I was in my late thirties when a drinking buddy of mine disappeared for a month, and then she told me she was in Alcoholics Anonymous and had stopped drinking. She would make "dates" with me to see a movie but say before the movie she needed to drop by a meeting on the local university campus--right across from the movie. I had no idea what everyone was talking about, but I knew I was leading a life I didn't like, with people who were drinking, drugging, enabling. Friends (so-to-speak) with a drug dealer. Letting my company be "bought" by drug dealers. I then went to a big gay meeting in my city, where I saw other friends from my art circle. The men were their usual witty, ironic selves, and we all pretty much laughed throughout the meeting. Taking my turn, after about 25 other guys, I just copied them and said I was an alcoholic. Hey, they said after, we've been holding a seat for you.
I started going to meetings on my own, eventually, and kept it simple, with a non-stressful little job, a new little sober studio, and twice daily meetings, one at noon, another at night. I got sponsor after sponsor, and also joined Debtors Anonymous, since my money issues were affecting my sobriety. I got solvent, developed a plan for paying my bills on time, making a spending plan, etc. There were about 8 people in DA at the time, and we were all in AA as well.

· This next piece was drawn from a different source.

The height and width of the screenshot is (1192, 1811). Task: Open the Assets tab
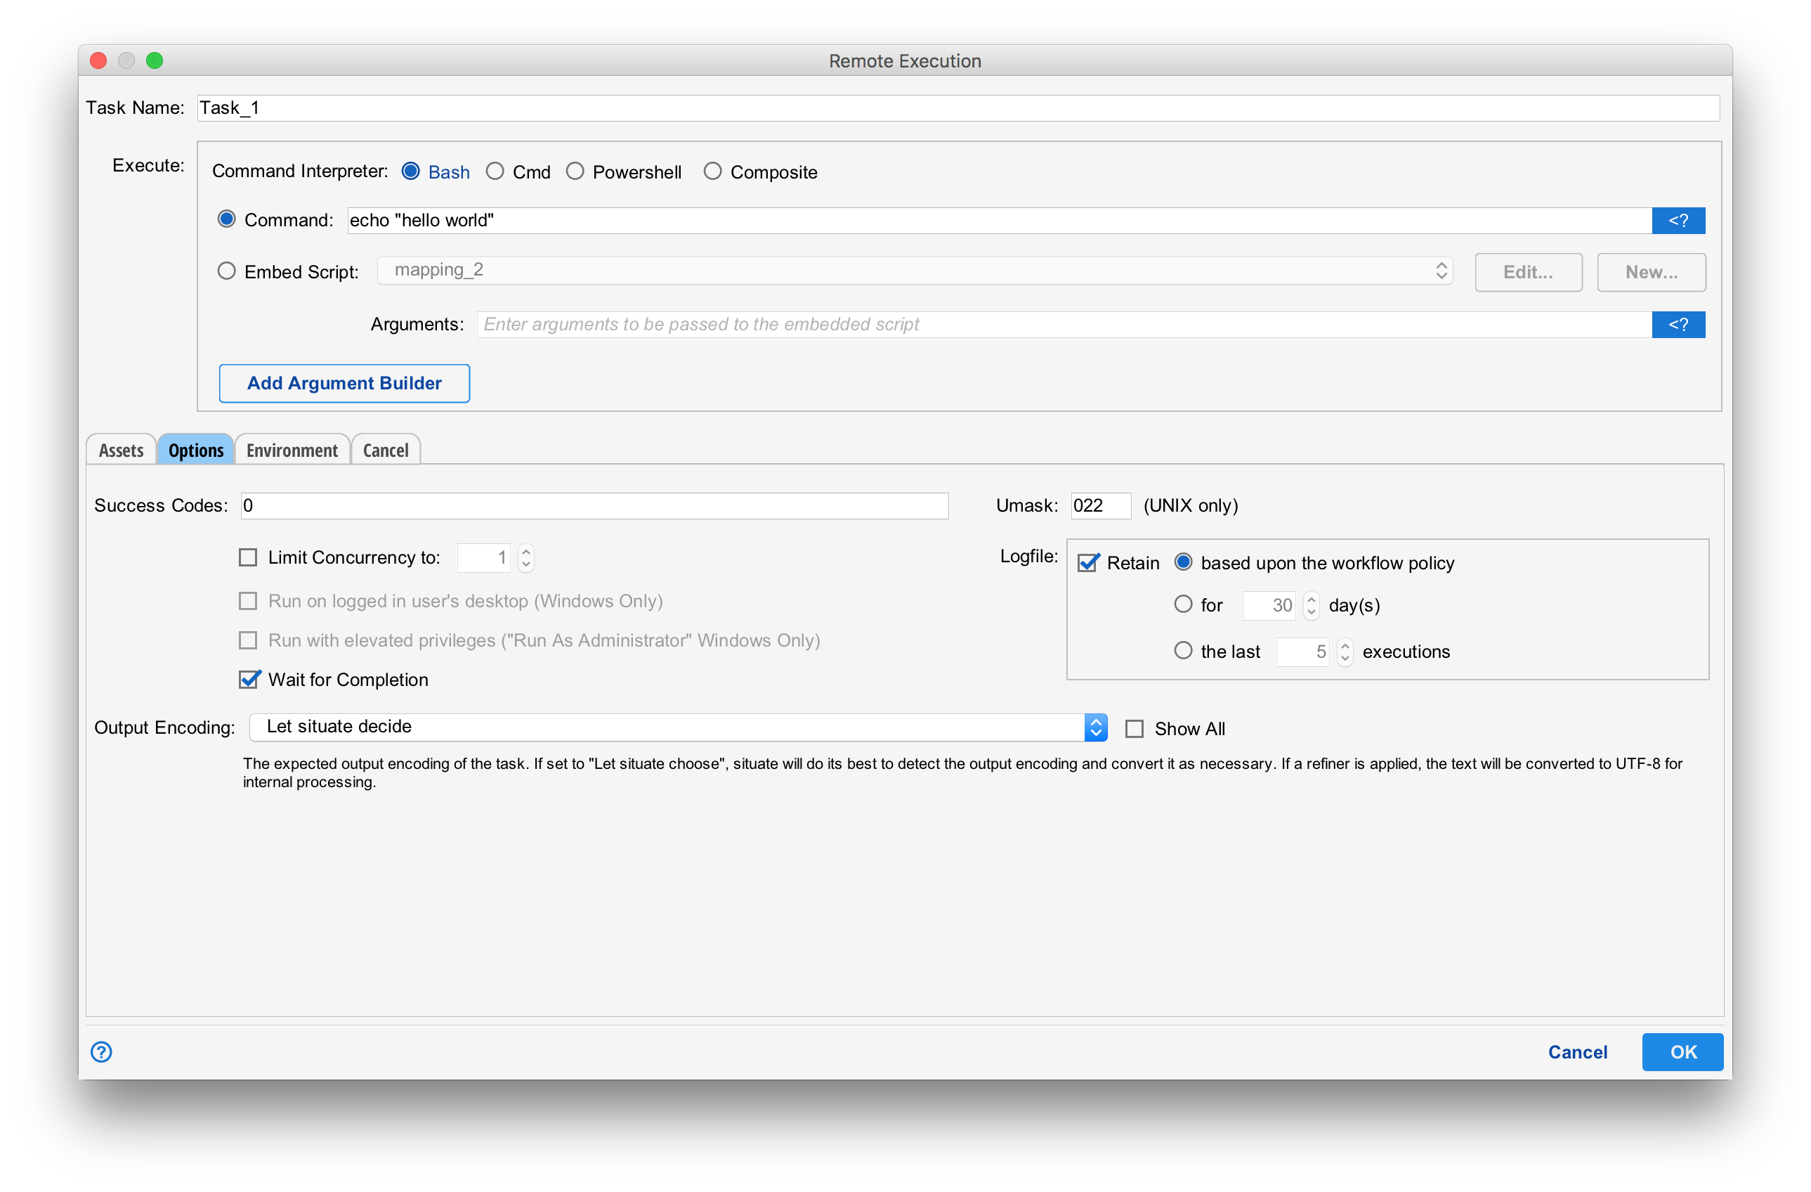(121, 449)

I got a job, doubling my income. I didn't like being a legal secretary, but it did give me some stability. Through my father's death I kept turning up for my job, but was let go. Within days another sober AA friend got me a job I liked much more. I moved to a much bigger apartment, was solvent, sober, and working the steps. Once all these things were in place (and I was dating a sober man), my sexual abuse history rose up and sort of slammed into my face. I "lost it," and went to a rehab in Arizona what really helped. At the time I was 10 years sober. I'd also joined a love addiction 12-step program. I fell in love, moved with my new partner to a beautiful, big apartment, and started writing every day, publishing a few things. In the mid-Nineties the relationship was showing signs of strain, and eventually we broke up --with her initiating it. I was crushed and doubled up on my meetings.
I retook control of my life (with God's help and AA), moved to New York City, and taught English at several universities there. At first I went to five meetings a week (for any and all addictions), then facing several medical crises, homelessness, and some bipolar issues, I went to assisted living in a far-away borough, where after a few months I found an AA meeting near where I lived. I went to meetings about once or twice a month -- maybe a little more -- but did't really get in solid with the group until I became friends with a newcomer who was doing his 90 meetings in 90 days. I followed suit, and found that sense of home infrequent meetings did not permit. Now, less than a year after, I feel "plugged into" the group, and tell my story of multiple addictions and recoveries from various substances and behaviors, and the personal details of my life -- to keep me sober, not to be dramatic or holier than thou. Now, after 3 decades, Ihaven't found it necssary to slip in my programs. If I have relationship issues, I go to SSLA; money issues, Debtors Anon.; general anxiety and for the basics, AA, and abuse issues -- any of my programs.
I feel "a part of," again, and do service and help newcomers if I can. I "let in" other people, so they will know the real me, and help the real me stay sober. I'm almost 70, and I have been sober for a little less than half my life Without AA I'd be dead; I know it.